Project 1 SEC440 - 5huckle/OFFICIALTECHJOURNAL GitHub Wiki
Deliverables
Week 1
- During class on week 1 attempt to get xubuntu-wan, vyos1, web01, and xubuntu-lan routing through vyos and the internet.
- Make sure to grab and commit copies of your vyos configuration as you go
- Build out the structure of you tech journal this week and reflect on week 1
- During week 1 get port forwarding to work and get 2fa installed on web01
Week 2
- During week 2 get your redundant vrrp working (clients should likely have all three inside router ips listed in DNS) (10.0.5.1,10.0.5.2,10.0.5.3)
- Produce a professional demo that touches all bases
- Commit any changes to your vyos configs to git and reflect on your project
SETUP
VYOS 1 & 2
Routing and DNS forwarding
For these tasks, I went with my old notes from my Sec350 Vyos Page. I followed the instructions there, substituting the IP addresses on the page for my own correct IP addresses.
I repeated once more to set up the LAN network.
VRRP
To setup VRRP on Vyos 1 (and 2), I used the following commands:
- set high-availability vrrp group langroup10 vrid 160
- set high-availability vrrp group langroup10 interface eth0
- set high-availability vrrp group langroup10 address 10.0.17.110/24
- set high-availability vrrp group langroup10 priority 200
- set high-availability vrrp group wangroup10 vrid 160
- set high-availability vrrp group wangroup10 interface eth0
- set high-availability vrrp group wangroup10 address 10.0.17.110/24
- set high-availability vrrp group wangroup10 priority 200
For Vyos 2 I did the same, replacing the appropriate IPs. I also made the priority of Vyos 2 100 instead of 200
WEB01
For web01, I needed to break into the root account using single user boot mode. It was a very simple process actually, I just followed this guide
I used nmtui to set up networking and set the system hostname.
- IP:10.0.5.100/24
- Default Gateway:10.0.5.2
- DNS:10.0.5.2
At this point, I would consider this set up. However I was facing up to 77% packet loss, and I was informed that this meant there was probably an issue.
The fix to this issue was to add a host based firewall rule allowing icmp into the system.
2FA
For two factor authentication, I followed this guide for every single thing they said.
Tests
- From WAN, using arp, determine the real firewall host behind your virtual IP
- From xubuntu-lan, determine active firewall using tracepath 10.0.17.2
- Active WAN and LAN firewalls should be either vyos 1 or 2.
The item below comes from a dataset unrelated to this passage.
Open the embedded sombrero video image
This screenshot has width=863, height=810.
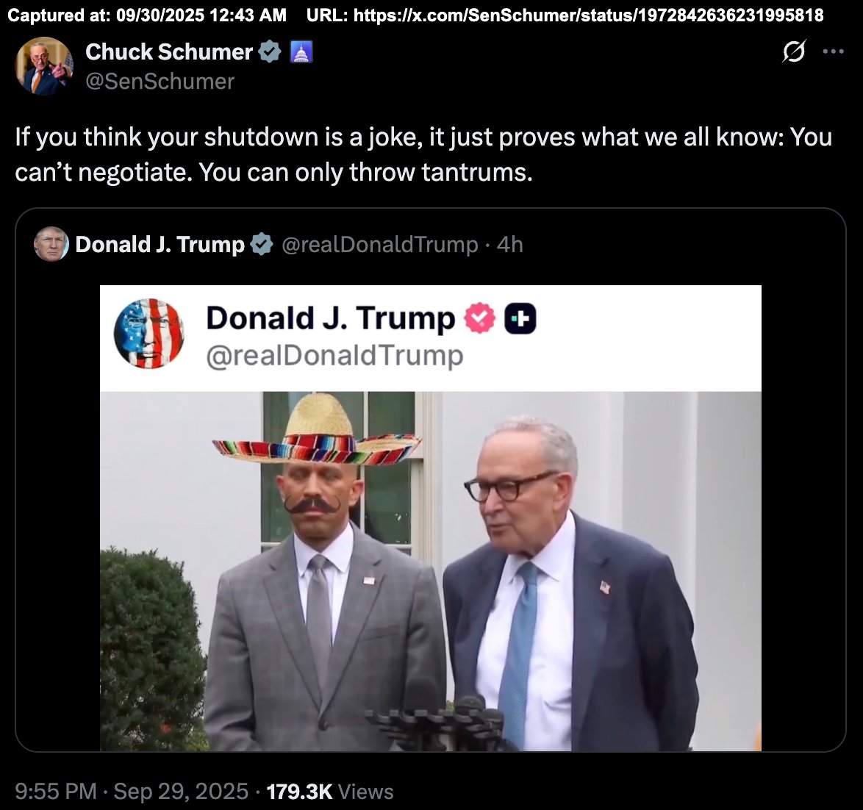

- Kill the active firewall (it should be vyos1 or vyos2 for the active WAN/LAN connections
- Port forwarding should work from WAN to a virtual IP that fronts a team of vyos firewalls ->Web01 5a. http (2 points) 5b. ssh (2 points) 5c. with MFA (1 point)
- xubuntu-lan should still be able to route to the internet (3 points)
- tracepath/traceroute from xubuntu-lan should show the first hop as the redundant firewall.